**WORK REQUEST:** The answer must consist of every line in the records below that contains the string "icon".

**EXERCISE DATA:**
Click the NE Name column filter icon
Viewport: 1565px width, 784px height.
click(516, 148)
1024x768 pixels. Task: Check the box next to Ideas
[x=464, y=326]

--

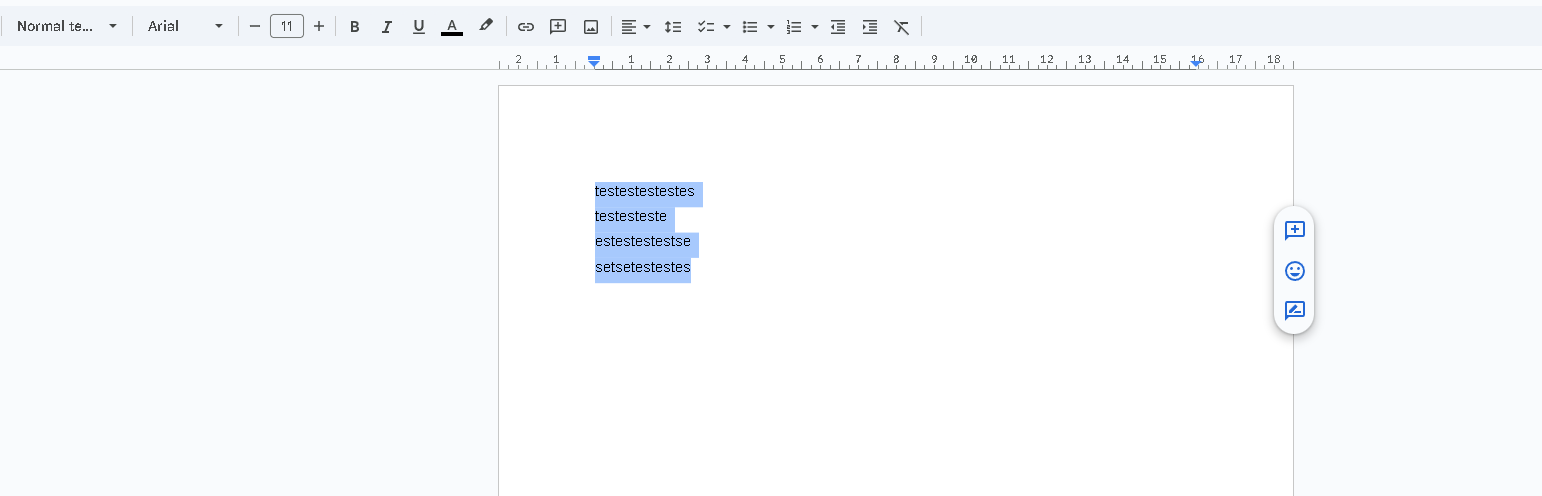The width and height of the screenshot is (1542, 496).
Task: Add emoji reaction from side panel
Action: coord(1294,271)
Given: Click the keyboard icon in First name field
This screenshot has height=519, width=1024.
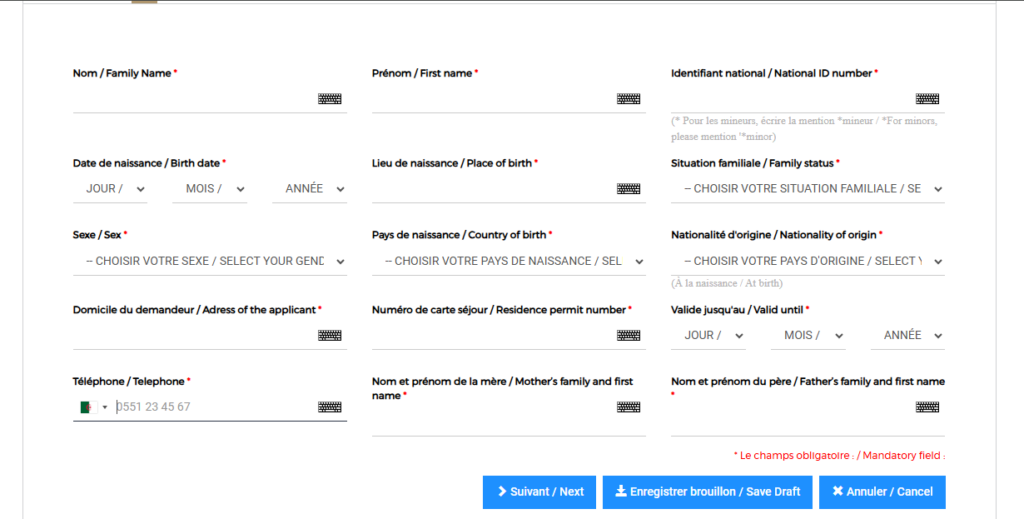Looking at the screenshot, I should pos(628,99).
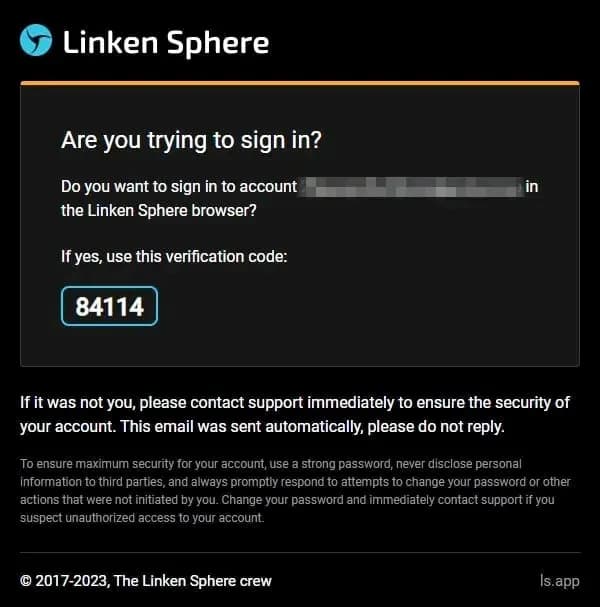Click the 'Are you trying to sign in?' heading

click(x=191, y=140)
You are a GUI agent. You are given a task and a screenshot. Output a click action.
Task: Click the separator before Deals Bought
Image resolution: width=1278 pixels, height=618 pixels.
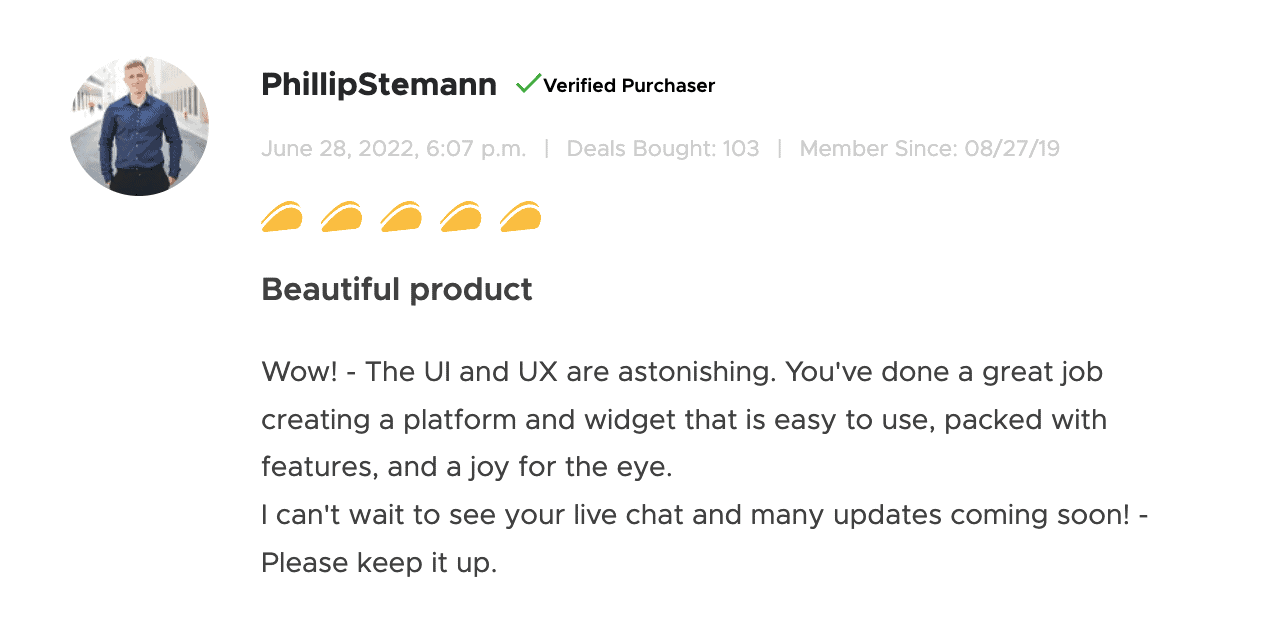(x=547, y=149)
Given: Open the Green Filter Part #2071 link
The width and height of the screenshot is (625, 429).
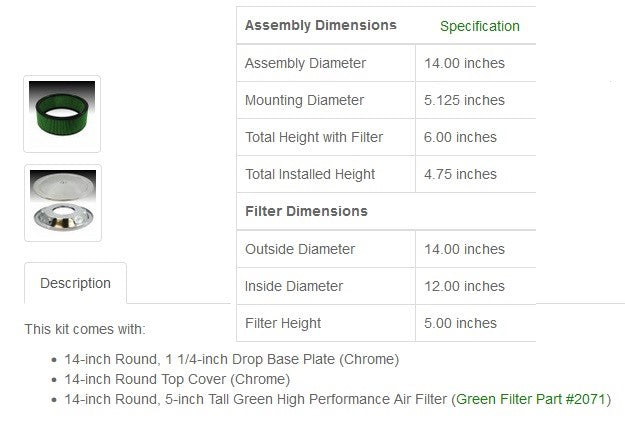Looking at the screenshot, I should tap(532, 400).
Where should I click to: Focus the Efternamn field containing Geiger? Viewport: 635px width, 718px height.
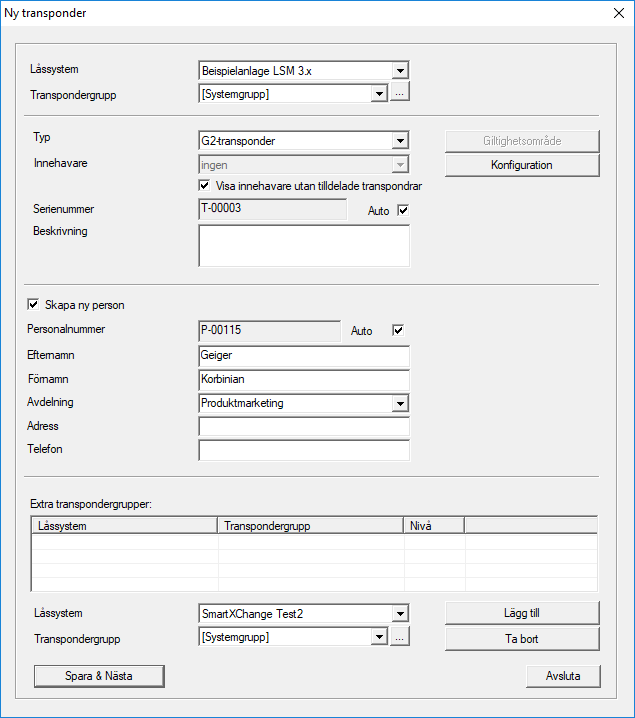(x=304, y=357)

...

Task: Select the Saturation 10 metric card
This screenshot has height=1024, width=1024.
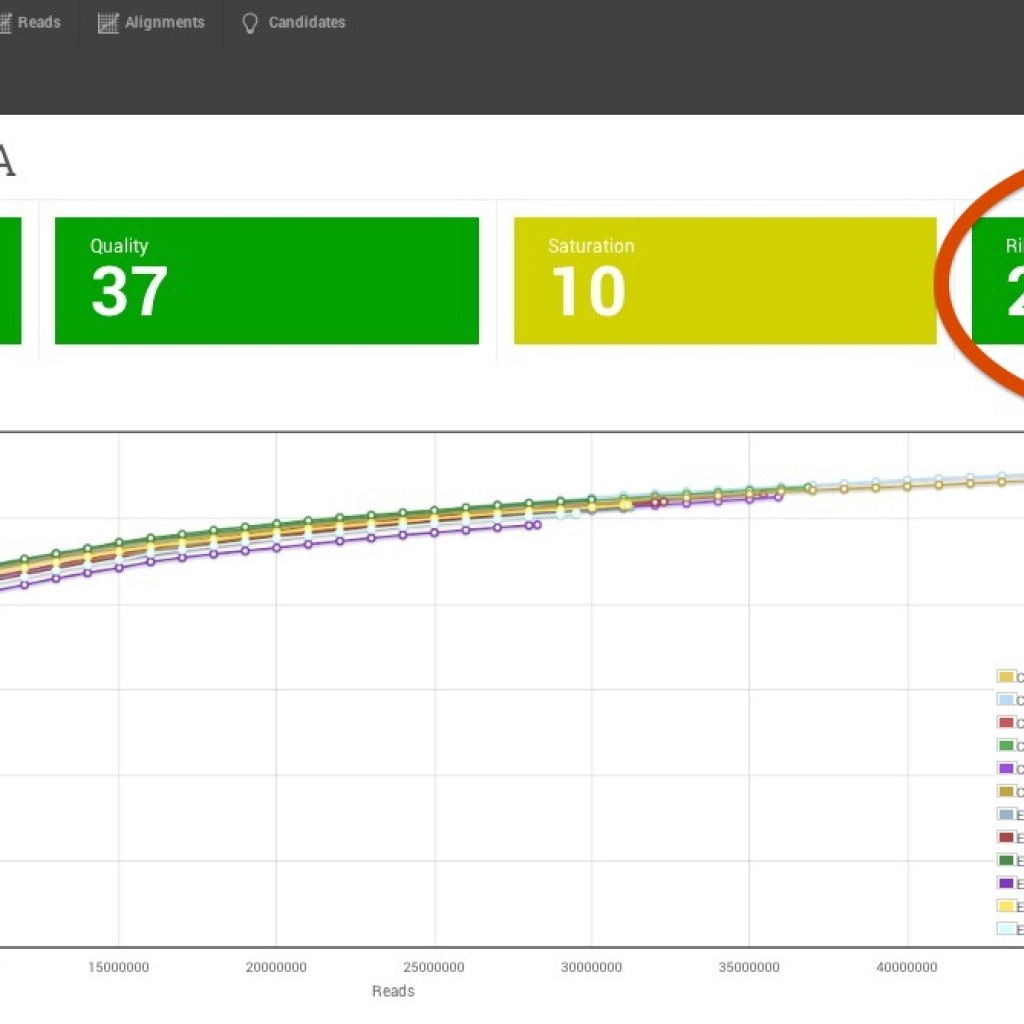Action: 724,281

**TASK SOLUTION:**
Click the NE Name column filter icon
Given: Click the keyboard icon in First name field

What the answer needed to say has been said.